Под ненасильственными преступлениями Ева Меркачева подразумевает в том числе экономические преступления — по которым в России ежегодно сажают около 20 тысяч человек. При этом приговоры довольно суровые: в среднем — 10 лет лишения свободы. В тюрьмах оказываются люди, которые могли бы приносить фактическую пользу обществу. Но вместо этого, после отбывания наказания, они возвращаются асоциальными элементами, которых очень сложно обратно интегрировать в среду.
Проблема заключатеся в том, что в УПК РФ не определено, что есть преступления насильственного или ненасильственного характера. Соответствующий законопроект, предлагающий закрепить эти понятия в статье 5 уголовно-процессуального кодекса, находится на рассмотрении в Госдуме — но поправки все еще не приняты.

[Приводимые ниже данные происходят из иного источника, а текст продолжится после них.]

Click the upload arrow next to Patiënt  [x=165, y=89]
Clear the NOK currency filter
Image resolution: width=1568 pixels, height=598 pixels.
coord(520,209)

В планах — разграничить те преступления, которые совершили с применением насилия или с его угрозой, и без него. Но пока трактовка, является ли преступление насильственным или ненасильственным, остается достаточно вольной. Итог — люди, осужденные по тем же экономическим статьям, отбывают свой срок едва ли не дольше, чем обвиняемые в убийствах.
Для сравнения: согласно статье 105 УК РФ, предумышленное убийство наказывается лишением свободы на 6-15 лет. По словам Меркачевой, в среднем же преступники, осужденные по этой статье, и вовсе отбывают срок в 6-8 лет. Шесть лет за убийство против десяти лет за экономическое преступление — такие цифры.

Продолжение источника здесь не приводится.